Um relatório do governo ano passado prevêem que 20 por cento do refino global de lítio poderia ocorrer na Austrália até 2027, acima de menos de 1 por cento. Em alguns casos, altos funcionários estabeleceram metas ainda mais elevadas.
“Quero ter certeza de que usaremos o lítio, o níquel e outros produtos que temos para fabricar baterias aqui”, disse Albanese, o primeiro-ministro, em um discurso. “Isso faz parte da visão de proteger nossa economia nacional daqui para frente.”
Mas a Austrália teria que dar passos significativos para se aproximar da China no refino.
Até agora, a Austrália tem apenas duas instalações para produzir hidróxido de lítio para baterias, usado para fazer cátodos, com uma terceira em construção. Todos sofreram de grandes atrasos na construção relacionados com a escassez de mão-de-obra, bem como com os custos excessivos.
A maior instalação, co-propriedade da fabricante química americana Albemarle e da mineradora australiana Mineral Resources, está sendo ampliada com o objetivo de se tornar “uma das maiores instalações de produção de lítio do mundo”, de acordo com uma declaração de Albemarle. No ano passado, produziu seu primeiro hidróxido de lítio para bateria – mais de um ano atrasado.
Um grande desafio enfrentado pela Austrália é o custo. O investimento necessário para estabelecer uma fábrica de hidróxido de lítio é cerca de duas vezes e meia maior na Austrália do que na China, disse John Stover, gerente de portfólio da Tribeca Investment Partners, citando dados do banco UBS.
“Historicamente, a Austrália tem enviado minério não processado para outros países para processamento”, disse ele. “Essa mudança de mentalidade, eu acho, vai ser complicada.”
Chris Ellison, proprietário da Mineral Resources, disse que o governo deve tornar mais fácil para as empresas estrangeiras investirem no refino de lítio australiano por meio de incentivos como financiamento e isenções fiscais.
“Eles estão recebendo subsídios para construir na Europa, nos Estados Unidos e em lugares como o Vietnã do governo americano”, disse ele em uma apresentação a investidores em fevereiro. “Precisamos que o governo australiano participe dessa festa.”

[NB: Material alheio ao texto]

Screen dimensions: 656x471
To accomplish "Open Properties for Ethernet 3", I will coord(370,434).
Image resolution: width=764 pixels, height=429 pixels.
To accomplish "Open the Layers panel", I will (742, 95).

O governo australiano também deve pesar as preocupações geopolíticas agudas. O lítio é fundamental para o relacionamento do país com a China, disse Corey Lee Bell, do Instituto de Relações Austrália-China da Universidade de Tecnologia de Sydney.

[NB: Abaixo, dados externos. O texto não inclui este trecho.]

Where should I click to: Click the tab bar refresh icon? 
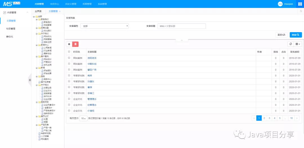(301, 11)
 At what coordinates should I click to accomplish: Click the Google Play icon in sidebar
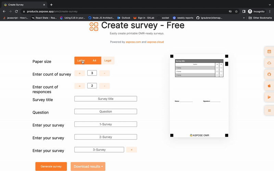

“Se cortássemos esse suprimento, acho que seria um problema muito, muito grande”, disse Bell.
No entanto, a Austrália deu a entender que pode se sentir confortável fazendo exatamente isso.
Falando no mês passado, Madeleine King, ministra de recursos da Austrália, disse que o país tem um papel importante a desempenhar em combater a “concentração” de indústrias minerais críticas na China, que ela disse levar à “fragilidade, volatilidade e falta de confiabilidade”. O governo também indicou que pode limitar a propriedade estrangeira de recursos minerais críticos.

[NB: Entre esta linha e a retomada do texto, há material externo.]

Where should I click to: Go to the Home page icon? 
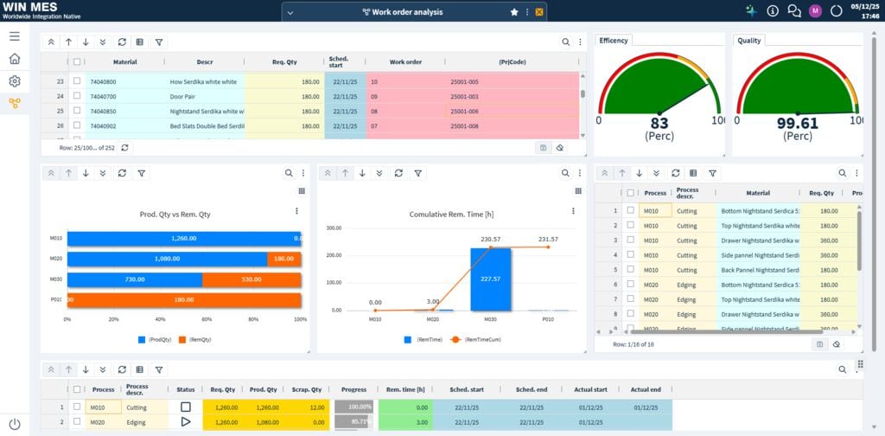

Em 2020, as relações anteriormente cordiais entre a Austrália e a China mudaram depois que Scott Morrison, então primeiro-ministro, ordenou uma investigação sobre as origens da pandemia de coronavírus. A China então bloqueou algumas importações australianas, incluindo carvão e vinho. A Austrália escalou a disputa para a Organização Mundial do Comércio e revogou a participação do estado de Victoria na Iniciativa do Cinturão e Rota da China.
Houve sinais nos últimos meses de que as tensões estão esfriando. A China anunciou na semana passada que suspenderia sua suspensão das importações de madeira australiana depois de encerrar um embargo não oficial ao carvão australiano.
Mas a relação continua volátil. A Austrália “precisa ter um pouco mais de voz sobre o destino de seus recursos”, disse Ross Gregory, sócio da New Electric Partners, uma empresa de consultoria.
Apesar das barreiras, o controle da matéria-prima pela Austrália lhe dá a chance de exercer influência mais abaixo na cadeia de suprimentos, disse Joe Lowry, fundador da empresa de consultoria Global Lithium.
“O cara com a pedra vence”, disse Lowry. “E a Austrália tem a pedra.”